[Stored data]
══════════

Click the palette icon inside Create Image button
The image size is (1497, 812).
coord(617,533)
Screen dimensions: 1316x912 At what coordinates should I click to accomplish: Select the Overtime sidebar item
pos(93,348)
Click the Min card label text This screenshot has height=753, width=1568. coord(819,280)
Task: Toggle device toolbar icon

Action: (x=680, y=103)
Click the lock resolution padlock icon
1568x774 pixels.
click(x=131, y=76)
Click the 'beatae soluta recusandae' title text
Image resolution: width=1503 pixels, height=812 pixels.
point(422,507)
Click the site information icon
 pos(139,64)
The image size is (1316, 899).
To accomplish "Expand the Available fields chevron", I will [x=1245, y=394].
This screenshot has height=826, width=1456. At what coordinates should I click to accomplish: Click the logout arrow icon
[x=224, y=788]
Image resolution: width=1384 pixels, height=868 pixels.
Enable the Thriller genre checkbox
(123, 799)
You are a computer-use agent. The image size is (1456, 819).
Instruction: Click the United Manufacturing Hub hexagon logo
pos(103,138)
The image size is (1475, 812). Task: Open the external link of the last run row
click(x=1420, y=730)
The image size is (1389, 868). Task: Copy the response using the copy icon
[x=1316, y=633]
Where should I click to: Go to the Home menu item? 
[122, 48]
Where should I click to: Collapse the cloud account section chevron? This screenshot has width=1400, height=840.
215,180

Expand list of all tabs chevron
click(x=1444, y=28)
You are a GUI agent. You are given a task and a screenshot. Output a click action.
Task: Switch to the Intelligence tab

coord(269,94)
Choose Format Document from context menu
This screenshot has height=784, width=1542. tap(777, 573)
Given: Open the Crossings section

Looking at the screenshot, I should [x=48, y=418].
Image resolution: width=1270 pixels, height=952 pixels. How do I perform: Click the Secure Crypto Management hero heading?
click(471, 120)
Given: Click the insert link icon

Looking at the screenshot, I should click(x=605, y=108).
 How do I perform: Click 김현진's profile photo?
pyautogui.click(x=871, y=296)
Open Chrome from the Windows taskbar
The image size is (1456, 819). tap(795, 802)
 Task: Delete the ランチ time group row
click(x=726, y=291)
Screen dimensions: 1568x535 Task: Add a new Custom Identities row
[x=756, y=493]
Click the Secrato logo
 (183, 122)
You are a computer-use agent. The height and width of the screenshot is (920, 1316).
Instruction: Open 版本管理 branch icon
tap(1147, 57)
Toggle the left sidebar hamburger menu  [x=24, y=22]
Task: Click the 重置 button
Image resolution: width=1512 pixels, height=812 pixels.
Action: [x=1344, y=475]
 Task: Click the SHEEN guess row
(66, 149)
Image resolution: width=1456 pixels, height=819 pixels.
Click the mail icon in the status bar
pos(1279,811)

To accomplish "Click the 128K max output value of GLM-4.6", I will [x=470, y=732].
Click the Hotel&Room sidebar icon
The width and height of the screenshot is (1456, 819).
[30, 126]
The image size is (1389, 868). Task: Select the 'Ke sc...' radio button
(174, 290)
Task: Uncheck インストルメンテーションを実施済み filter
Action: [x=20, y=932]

══════════

- _Task item_: Reproduce each record exactly as it appears.

- _Task answer_:
Click the palette icon inside Create Image button
The image size is (1497, 812).
coord(617,533)
Screen dimensions: 1316x912 At what coordinates should I click to accomplish: Select the Overtime sidebar item
pos(93,348)
Click the Min card label text This screenshot has height=753, width=1568. coord(819,280)
Task: Toggle device toolbar icon

Action: (x=680, y=103)
Click the lock resolution padlock icon
1568x774 pixels.
click(x=131, y=76)
Click the 'beatae soluta recusandae' title text
Image resolution: width=1503 pixels, height=812 pixels.
point(422,507)
Click the site information icon
 pos(139,64)
The image size is (1316, 899).
To accomplish "Expand the Available fields chevron", I will [x=1245, y=394].
This screenshot has height=826, width=1456. At what coordinates should I click to accomplish: Click the logout arrow icon
[x=224, y=788]
Image resolution: width=1384 pixels, height=868 pixels.
Enable the Thriller genre checkbox
(123, 799)
You are a computer-use agent. The image size is (1456, 819).
Instruction: Click the United Manufacturing Hub hexagon logo
pos(103,138)
The image size is (1475, 812). Task: Open the external link of the last run row
click(x=1420, y=730)
The image size is (1389, 868). Task: Copy the response using the copy icon
[x=1316, y=633]
Where should I click to: Go to the Home menu item? 
[122, 48]
Where should I click to: Collapse the cloud account section chevron? This screenshot has width=1400, height=840.
215,180

Expand list of all tabs chevron
click(x=1444, y=28)
You are a GUI agent. You are given a task and a screenshot. Output a click action.
Task: Switch to the Intelligence tab

coord(269,94)
Choose Format Document from context menu
This screenshot has height=784, width=1542. tap(777, 573)
Given: Open the Crossings section

Looking at the screenshot, I should [x=48, y=418].
Image resolution: width=1270 pixels, height=952 pixels. How do I perform: Click the Secure Crypto Management hero heading?
click(471, 120)
Given: Click the insert link icon

Looking at the screenshot, I should click(x=605, y=108).
 How do I perform: Click 김현진's profile photo?
pyautogui.click(x=871, y=296)
Open Chrome from the Windows taskbar
The image size is (1456, 819). tap(795, 802)
 Task: Delete the ランチ time group row
click(x=726, y=291)
Screen dimensions: 1568x535 Task: Add a new Custom Identities row
[x=756, y=493]
Click the Secrato logo
 (183, 122)
You are a computer-use agent. The height and width of the screenshot is (920, 1316).
Instruction: Open 版本管理 branch icon
tap(1147, 57)
Toggle the left sidebar hamburger menu  [x=24, y=22]
Task: Click the 重置 button
Image resolution: width=1512 pixels, height=812 pixels.
Action: [x=1344, y=475]
 Task: Click the SHEEN guess row
(66, 149)
Image resolution: width=1456 pixels, height=819 pixels.
Click the mail icon in the status bar
pos(1279,811)

To accomplish "Click the 128K max output value of GLM-4.6", I will [x=470, y=732].
Click the Hotel&Room sidebar icon
The width and height of the screenshot is (1456, 819).
[30, 126]
The image size is (1389, 868). Task: Select the 'Ke sc...' radio button
(174, 290)
Task: Uncheck インストルメンテーションを実施済み filter
Action: [x=20, y=932]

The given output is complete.